Payers and providers must start complying with the federal ban on surprise billing by Jan. 1, and the fight over rules implementing the ban is heating up as provider groups object to what they think is a favoring of insurers despite consumer groups supporting the current proposed arbitration process.
Last year, Congress passed the No Surprises Act in an effort to shield patients from surprise medical bills — a persistent issue for American consumers receiving care from hospitals or doctors outside of their insurance networks.
A key sticking point is the arbitration process, and how the qualifying payment amount (QPA) — determined by a plan's median in-network contracted rate for a geographic area — is used to arrive at rates for out-of-network providers.
The Association of Air Medical Services filed a lawsuit in federal court challenging the rules Tuesday, claiming reliance on a QPA strays from Congress' intent when passing the law that "no single statutory factor receives special weight" in the arbitration process.
"The QPA is to be the overriding factor in this decision-making process," AAMS said in a release. "This means that insurers will be able to know exactly how the [independent dispute resolution] entities will resolve these disputes, making the IDR and the open negotiation that precedes it a foregone conclusion."
Surprise bills for air ambulance trips can be notoriously expensive, as the market is characterized by limited in-network contracting, with patients at risk of surprise bills averaging $20,000 for such trips, according to new research from the Brookings Institution and the University of Southern California.
Other groups have sued for the same reason, including the Texas Medical Association, which filed a lawsuit against HHS, the Labor Department, the Treasury Department and the Office of Personnel Management claiming the dispute resolution process will be skewed toward payers because the final rules give too much weight to the QPA.
Congress is also spatting over the rules, with 152 lawmakers penning a letter Nov. 5 stating the latest rules "do not reflect the way the law was written, do not reflect a policy that could have passed Congress, and do not create a balanced process to settle payment disputes."
Assuming the median-in network rate for appropriate payments without considering other factors would establish a de-facto benchmark rate for the arbitration process, the lawmakers wrote.

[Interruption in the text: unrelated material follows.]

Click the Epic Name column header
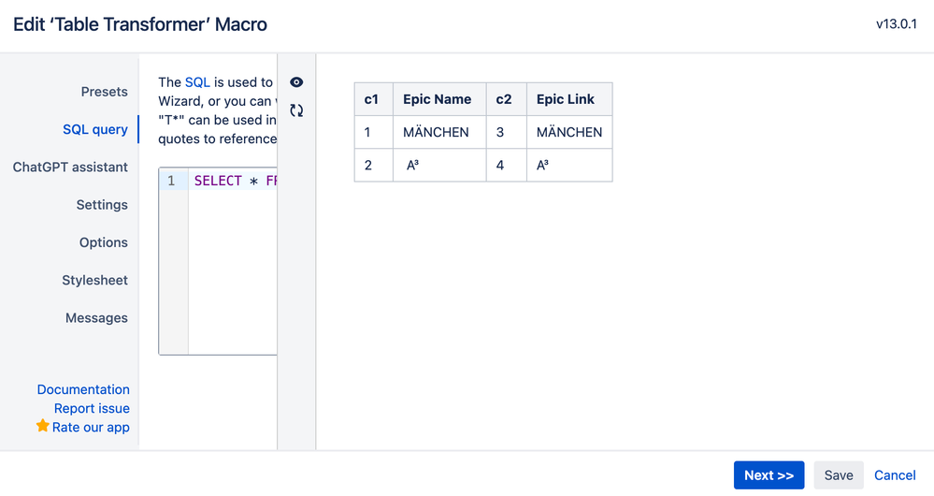 click(437, 99)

"This approach is contrary to statute and could incentivize insurance companies to set artificially low payment rates, which would narrow provider networks and jeopardize patient access to care – the exact opposite of the goal of the law," the letter said.
The process could also impact reimbursement for in-network services, potentially exacerbating existing health disparities in rural and underserved communities, the lawmakers wrote.

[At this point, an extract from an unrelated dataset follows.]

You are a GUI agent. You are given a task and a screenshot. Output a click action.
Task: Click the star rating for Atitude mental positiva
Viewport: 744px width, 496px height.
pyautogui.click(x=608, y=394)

But other groups still support the ban and say its rules will effectively protect consumers for both surprise medical bills and skyrocketing healthcare costs.

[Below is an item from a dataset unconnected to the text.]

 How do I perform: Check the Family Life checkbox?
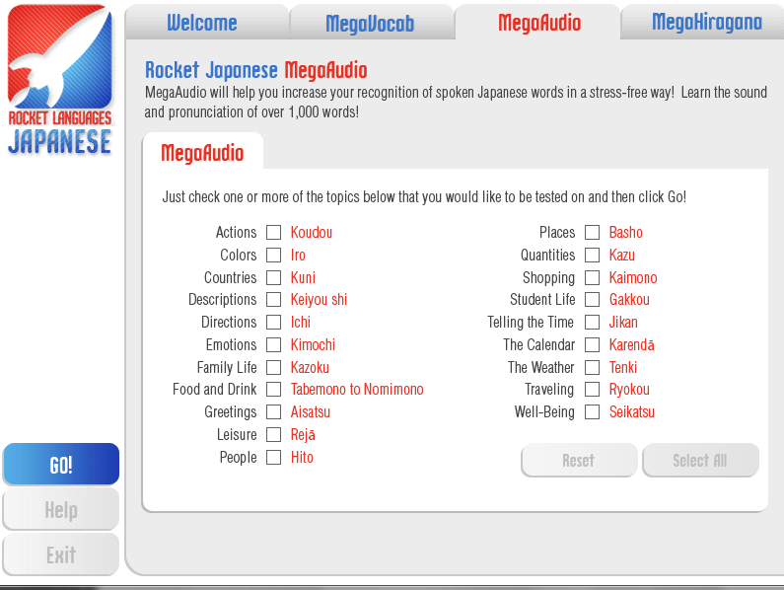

The rules guiding the arbitration process are a form of consumer protection, 63 organizations representing patients, consumers, unions and employers said in a Tuesday letter.
An over reliance on out-of-network charges, particularly among Wall Street-backed providers, extracts maximum costs from patients, employers and health systems, thus driving up premiums and contributing to ever-rising healthcare spending in America, they said.
"As outlined in the interim final rule, it is only by reinforcing the QPA as the overriding and primary factor for determining final payment that the No Surprises Act can achieve the $17 billion in cost savings outlined by the Congressional Budget Office," the groups wrote.